Pixel coordinate grounding data
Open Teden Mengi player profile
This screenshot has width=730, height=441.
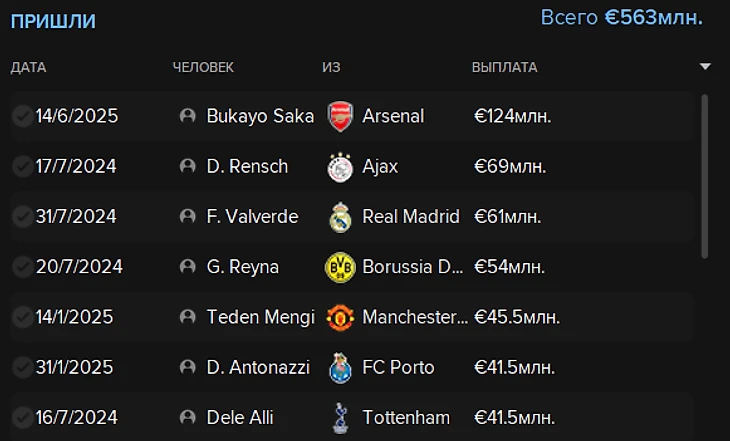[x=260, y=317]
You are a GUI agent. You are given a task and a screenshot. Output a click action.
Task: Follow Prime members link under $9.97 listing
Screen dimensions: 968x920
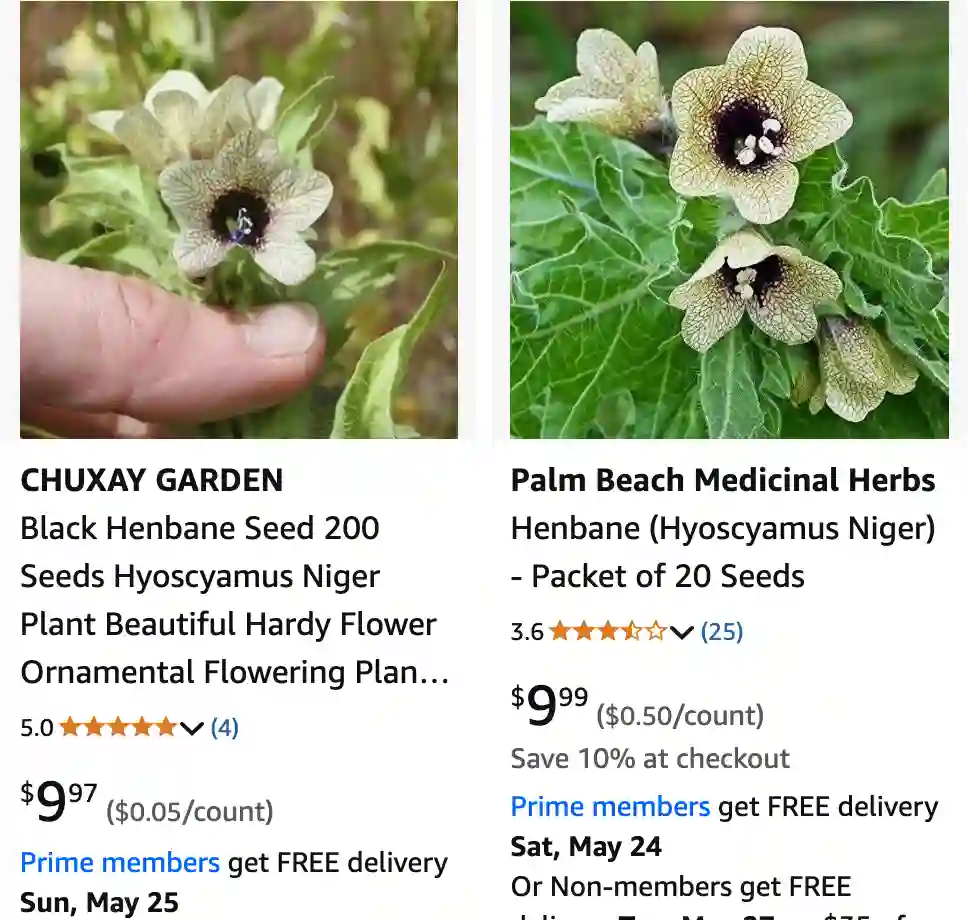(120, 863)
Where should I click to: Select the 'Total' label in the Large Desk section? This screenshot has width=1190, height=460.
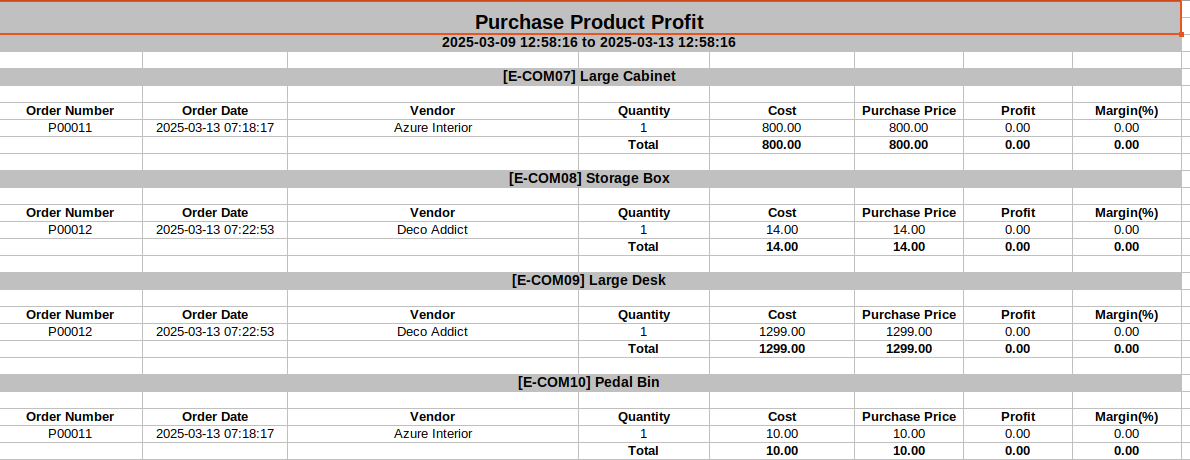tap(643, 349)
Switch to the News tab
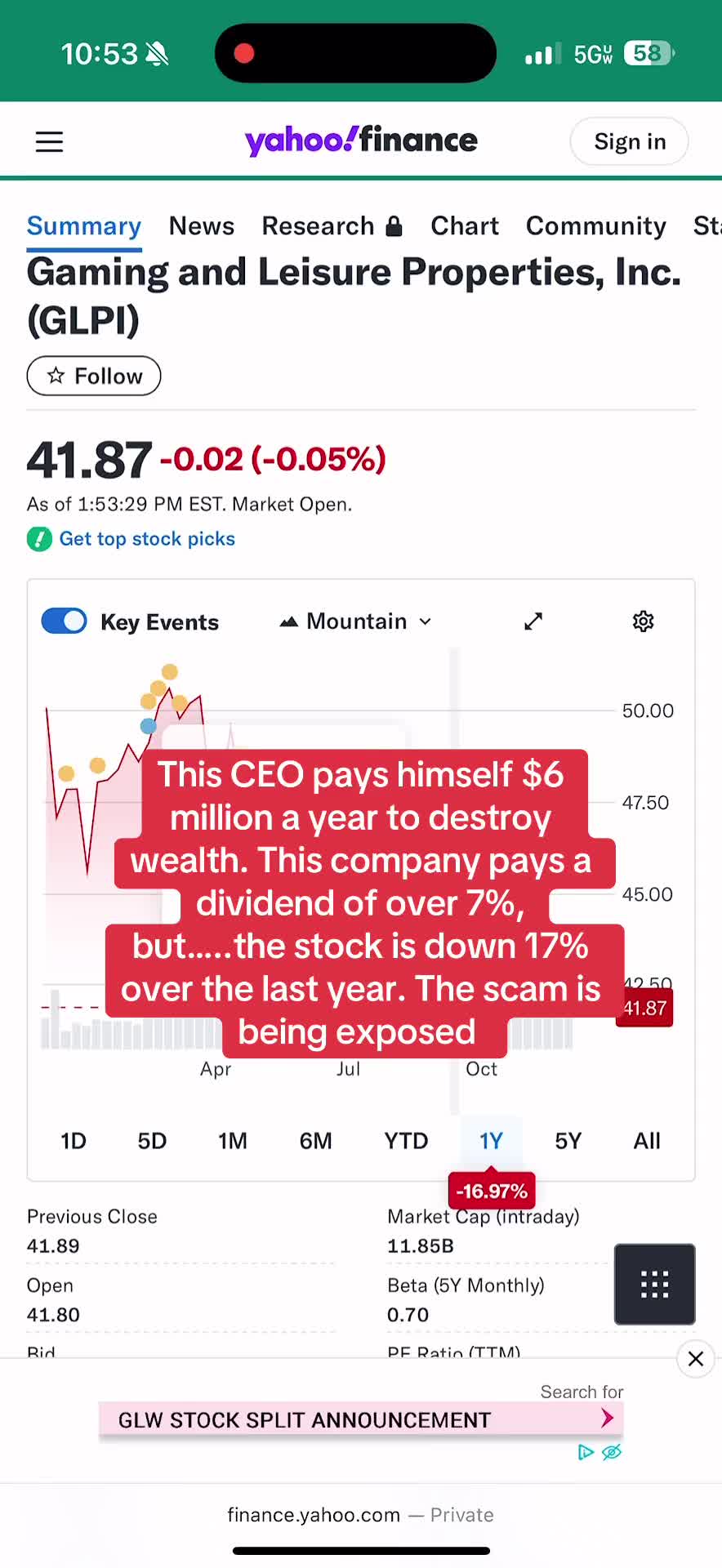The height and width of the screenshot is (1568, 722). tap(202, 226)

What to produce
With the pictures stripped out, return each record word for word.

Result
Open Teden Mengi player profile
This screenshot has width=730, height=441.
[x=260, y=317]
You are a GUI agent. You are given a task and a screenshot. Output a click action.
Task: Follow Prime members link under $9.97 listing
Screen dimensions: 968x920
(120, 863)
Where should I click to: Select the 'Total' label in the Large Desk section? This screenshot has width=1190, height=460.
tap(643, 349)
Switch to the News tab
The height and width of the screenshot is (1568, 722). tap(202, 226)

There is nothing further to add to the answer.